### [Data items]
---------------

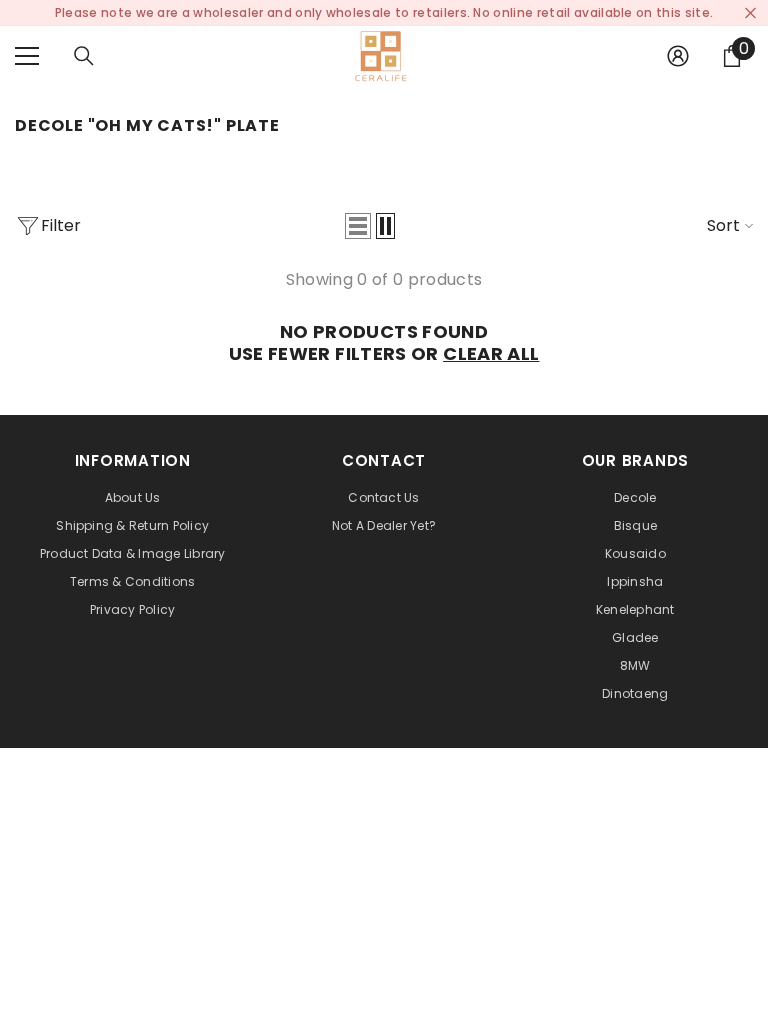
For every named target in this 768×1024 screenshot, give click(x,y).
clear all (491, 354)
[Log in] (678, 56)
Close (750, 13)
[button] (358, 226)
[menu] (27, 56)
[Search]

---------------

### [What the exercise asks]
With the pictures removed, return all the entries exactly.

### [Answer box]
For every named target in this 768×1024 screenshot, give click(x,y).
clear all (491, 354)
[Log in] (678, 56)
Close (750, 13)
[button] (358, 226)
[menu] (27, 56)
[Search]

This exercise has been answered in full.